---------- Data shown ----------

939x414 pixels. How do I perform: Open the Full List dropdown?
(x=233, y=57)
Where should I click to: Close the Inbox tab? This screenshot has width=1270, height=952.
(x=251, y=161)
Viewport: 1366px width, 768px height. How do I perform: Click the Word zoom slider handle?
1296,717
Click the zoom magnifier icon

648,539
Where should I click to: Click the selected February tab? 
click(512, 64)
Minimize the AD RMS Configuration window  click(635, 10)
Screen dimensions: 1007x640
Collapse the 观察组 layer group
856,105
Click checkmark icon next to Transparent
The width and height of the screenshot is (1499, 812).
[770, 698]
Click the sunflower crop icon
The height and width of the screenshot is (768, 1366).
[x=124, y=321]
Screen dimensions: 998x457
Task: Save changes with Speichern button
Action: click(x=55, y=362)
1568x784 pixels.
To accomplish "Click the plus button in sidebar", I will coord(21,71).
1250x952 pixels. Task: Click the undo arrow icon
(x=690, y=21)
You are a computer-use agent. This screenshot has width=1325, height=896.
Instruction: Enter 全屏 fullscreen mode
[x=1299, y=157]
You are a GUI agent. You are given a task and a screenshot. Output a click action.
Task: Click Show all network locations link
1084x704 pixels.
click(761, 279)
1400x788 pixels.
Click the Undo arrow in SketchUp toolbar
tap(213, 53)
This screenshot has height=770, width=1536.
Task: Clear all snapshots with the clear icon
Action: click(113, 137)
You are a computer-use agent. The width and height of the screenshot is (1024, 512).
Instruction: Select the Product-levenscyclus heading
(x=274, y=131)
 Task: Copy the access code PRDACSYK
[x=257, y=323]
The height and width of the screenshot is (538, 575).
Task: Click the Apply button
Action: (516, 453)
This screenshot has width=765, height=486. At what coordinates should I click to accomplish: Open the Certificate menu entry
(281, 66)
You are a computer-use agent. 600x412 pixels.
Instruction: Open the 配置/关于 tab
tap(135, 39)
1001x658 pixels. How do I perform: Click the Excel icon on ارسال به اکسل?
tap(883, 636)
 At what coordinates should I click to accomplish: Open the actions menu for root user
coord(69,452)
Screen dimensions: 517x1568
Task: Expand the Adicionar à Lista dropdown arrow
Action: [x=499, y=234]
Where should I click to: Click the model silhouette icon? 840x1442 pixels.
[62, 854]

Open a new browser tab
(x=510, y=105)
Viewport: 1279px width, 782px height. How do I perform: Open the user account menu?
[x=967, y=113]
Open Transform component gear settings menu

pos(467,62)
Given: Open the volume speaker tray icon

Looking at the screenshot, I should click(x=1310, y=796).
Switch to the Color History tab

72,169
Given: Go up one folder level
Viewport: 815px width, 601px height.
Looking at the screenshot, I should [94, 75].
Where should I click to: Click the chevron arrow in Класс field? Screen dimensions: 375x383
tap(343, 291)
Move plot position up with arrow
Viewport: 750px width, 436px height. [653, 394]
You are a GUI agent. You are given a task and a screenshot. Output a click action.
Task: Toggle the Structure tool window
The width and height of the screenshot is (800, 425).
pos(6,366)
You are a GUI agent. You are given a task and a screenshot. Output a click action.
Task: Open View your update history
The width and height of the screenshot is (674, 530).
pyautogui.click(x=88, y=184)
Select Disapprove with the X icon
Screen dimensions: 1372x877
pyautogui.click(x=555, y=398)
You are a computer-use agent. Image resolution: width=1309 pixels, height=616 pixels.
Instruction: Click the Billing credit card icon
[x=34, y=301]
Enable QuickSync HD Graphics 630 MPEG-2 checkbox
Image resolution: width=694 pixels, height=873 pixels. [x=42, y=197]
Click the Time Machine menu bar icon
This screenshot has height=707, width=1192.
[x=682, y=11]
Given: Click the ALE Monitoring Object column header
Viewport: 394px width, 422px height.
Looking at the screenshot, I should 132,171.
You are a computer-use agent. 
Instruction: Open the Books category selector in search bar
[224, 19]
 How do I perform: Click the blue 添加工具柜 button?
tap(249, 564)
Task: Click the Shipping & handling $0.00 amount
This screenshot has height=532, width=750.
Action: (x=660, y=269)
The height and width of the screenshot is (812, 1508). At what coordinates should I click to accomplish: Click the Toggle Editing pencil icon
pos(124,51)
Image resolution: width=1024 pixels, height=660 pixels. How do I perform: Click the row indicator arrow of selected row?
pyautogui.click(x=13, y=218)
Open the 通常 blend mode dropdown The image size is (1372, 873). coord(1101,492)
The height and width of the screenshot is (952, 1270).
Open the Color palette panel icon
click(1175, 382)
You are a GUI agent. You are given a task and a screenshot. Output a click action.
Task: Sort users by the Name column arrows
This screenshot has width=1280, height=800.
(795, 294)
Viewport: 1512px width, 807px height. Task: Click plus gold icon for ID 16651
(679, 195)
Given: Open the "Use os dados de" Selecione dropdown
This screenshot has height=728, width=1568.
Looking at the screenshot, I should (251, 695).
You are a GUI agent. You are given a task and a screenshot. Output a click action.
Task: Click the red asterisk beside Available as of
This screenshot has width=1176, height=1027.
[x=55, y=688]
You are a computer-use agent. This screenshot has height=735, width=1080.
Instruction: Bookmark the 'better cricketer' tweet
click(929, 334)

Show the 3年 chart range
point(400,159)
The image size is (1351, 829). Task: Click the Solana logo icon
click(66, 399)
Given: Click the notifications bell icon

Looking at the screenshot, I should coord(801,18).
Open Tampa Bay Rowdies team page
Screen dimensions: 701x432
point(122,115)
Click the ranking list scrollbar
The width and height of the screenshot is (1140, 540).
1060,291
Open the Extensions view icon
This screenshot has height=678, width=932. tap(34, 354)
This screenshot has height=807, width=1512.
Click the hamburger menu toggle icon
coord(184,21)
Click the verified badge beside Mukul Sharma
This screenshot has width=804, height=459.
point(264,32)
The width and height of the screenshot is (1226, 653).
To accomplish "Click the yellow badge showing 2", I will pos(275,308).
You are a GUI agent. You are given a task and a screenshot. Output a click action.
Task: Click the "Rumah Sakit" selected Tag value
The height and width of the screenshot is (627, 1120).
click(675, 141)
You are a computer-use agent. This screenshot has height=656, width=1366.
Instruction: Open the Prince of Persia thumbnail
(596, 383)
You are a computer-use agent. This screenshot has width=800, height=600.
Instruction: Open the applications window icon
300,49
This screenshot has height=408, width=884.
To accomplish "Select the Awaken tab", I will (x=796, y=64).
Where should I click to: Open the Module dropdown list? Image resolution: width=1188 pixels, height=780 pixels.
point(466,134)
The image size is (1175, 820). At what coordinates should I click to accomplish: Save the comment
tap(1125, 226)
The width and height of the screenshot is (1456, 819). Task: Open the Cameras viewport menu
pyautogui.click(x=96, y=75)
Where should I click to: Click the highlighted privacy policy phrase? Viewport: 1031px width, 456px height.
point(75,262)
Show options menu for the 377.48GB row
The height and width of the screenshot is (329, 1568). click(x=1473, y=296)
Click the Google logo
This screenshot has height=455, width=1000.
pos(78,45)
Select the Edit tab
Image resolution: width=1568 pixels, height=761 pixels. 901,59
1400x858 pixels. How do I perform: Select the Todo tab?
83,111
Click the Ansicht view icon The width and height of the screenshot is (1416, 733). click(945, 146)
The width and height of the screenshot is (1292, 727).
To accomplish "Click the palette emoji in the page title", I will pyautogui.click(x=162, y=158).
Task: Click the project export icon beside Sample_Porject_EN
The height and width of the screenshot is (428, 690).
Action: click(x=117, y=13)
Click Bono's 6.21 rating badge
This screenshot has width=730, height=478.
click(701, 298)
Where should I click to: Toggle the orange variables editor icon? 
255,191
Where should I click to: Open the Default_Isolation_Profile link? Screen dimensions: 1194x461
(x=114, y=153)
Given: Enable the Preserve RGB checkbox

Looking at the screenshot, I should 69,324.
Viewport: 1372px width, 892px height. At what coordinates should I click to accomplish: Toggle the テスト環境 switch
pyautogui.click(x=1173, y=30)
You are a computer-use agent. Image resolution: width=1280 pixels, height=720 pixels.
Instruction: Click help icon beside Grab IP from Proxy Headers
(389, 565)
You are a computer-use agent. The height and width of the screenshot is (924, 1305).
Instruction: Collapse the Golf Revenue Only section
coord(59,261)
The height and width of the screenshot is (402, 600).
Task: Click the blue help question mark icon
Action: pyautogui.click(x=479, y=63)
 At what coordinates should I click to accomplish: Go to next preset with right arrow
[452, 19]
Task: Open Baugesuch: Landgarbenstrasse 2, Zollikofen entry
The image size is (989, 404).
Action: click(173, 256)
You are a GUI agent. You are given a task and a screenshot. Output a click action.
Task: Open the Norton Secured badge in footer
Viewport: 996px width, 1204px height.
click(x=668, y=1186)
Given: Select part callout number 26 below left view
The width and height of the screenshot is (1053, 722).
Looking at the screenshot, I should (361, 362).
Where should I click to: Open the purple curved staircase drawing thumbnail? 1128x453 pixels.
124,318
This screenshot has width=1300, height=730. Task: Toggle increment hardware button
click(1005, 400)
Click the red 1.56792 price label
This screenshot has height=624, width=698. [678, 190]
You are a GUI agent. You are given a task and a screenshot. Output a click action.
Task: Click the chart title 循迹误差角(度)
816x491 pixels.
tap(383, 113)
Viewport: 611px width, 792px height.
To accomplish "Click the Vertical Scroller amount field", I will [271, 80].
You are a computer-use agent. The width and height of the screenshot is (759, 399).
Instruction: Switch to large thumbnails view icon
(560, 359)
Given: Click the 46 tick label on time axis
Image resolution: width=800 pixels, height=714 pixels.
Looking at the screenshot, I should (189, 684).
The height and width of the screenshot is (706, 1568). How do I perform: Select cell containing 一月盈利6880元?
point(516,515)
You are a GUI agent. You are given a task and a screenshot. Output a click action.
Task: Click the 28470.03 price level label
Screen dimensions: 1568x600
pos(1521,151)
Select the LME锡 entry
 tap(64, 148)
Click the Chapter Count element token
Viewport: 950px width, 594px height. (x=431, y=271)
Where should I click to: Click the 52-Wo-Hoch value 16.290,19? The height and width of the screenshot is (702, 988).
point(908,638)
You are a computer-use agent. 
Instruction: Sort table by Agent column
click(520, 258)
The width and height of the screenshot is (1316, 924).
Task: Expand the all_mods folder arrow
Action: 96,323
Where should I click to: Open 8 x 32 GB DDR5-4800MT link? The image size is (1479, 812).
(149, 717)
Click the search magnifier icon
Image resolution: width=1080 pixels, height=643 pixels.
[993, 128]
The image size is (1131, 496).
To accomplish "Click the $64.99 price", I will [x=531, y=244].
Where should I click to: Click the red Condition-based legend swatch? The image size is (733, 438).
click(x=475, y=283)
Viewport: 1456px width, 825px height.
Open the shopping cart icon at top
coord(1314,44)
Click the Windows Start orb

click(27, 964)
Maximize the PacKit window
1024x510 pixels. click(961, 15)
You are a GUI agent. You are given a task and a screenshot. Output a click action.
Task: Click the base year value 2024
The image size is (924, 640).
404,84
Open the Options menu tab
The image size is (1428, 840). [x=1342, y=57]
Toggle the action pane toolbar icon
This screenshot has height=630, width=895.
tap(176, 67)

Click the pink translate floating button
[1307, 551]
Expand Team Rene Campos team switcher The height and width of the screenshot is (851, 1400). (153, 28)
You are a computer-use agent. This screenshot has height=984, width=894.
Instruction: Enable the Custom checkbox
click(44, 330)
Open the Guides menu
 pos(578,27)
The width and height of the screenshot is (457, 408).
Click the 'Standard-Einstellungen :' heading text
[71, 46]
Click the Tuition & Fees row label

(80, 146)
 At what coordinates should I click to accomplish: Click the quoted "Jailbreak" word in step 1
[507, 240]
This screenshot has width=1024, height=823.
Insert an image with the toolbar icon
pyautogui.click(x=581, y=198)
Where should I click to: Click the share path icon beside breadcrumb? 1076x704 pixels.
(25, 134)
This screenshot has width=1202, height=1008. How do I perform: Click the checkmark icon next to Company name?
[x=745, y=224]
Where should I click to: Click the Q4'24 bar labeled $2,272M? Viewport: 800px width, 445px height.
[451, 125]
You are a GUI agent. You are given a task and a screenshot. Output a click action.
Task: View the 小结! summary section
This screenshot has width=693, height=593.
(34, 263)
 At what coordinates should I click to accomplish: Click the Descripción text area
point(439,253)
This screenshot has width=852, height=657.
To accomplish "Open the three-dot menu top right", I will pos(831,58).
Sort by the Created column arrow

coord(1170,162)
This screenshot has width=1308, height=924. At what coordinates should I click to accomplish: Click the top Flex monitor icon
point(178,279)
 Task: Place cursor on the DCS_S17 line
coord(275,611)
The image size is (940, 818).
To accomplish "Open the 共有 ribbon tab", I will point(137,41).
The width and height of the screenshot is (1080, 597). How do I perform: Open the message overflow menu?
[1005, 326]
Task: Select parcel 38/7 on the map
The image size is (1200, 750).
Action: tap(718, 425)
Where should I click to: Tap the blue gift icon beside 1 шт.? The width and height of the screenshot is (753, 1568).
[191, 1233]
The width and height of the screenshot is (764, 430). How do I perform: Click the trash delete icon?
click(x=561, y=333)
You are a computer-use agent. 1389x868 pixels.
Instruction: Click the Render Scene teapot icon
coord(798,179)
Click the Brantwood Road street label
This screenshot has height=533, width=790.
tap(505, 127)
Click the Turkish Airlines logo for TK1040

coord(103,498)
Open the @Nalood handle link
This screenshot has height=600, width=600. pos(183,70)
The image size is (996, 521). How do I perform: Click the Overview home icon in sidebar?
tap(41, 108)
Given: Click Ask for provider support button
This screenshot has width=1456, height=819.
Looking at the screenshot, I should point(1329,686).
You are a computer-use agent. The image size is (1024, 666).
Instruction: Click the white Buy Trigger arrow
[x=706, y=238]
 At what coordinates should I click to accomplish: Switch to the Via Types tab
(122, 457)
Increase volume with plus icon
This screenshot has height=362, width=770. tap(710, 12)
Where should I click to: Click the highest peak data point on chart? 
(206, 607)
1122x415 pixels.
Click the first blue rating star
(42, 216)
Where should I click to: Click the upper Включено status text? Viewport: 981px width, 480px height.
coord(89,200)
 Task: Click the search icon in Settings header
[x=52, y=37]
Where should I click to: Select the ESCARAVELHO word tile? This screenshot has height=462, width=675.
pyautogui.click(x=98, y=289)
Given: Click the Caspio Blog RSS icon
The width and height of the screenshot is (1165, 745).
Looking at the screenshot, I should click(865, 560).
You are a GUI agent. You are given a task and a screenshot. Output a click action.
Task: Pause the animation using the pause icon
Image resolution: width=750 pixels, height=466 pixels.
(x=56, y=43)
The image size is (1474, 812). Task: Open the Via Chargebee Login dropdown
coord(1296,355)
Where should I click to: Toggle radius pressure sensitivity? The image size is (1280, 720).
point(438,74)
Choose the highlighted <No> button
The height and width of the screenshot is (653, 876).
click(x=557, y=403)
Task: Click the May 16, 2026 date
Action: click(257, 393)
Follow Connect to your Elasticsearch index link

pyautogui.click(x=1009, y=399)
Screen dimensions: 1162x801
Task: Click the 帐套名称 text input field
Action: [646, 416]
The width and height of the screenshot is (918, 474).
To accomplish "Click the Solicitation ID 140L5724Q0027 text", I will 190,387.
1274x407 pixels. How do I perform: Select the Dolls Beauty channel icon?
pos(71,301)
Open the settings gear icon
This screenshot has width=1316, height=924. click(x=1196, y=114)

----------

| Request |
List every line in the rows above that contains the string "zoom", treating uppercase and lowercase as different.

| Finished exercise |
Viewport: 1366px width, 768px height. How do I perform: Click the Word zoom slider handle?
Click the zoom magnifier icon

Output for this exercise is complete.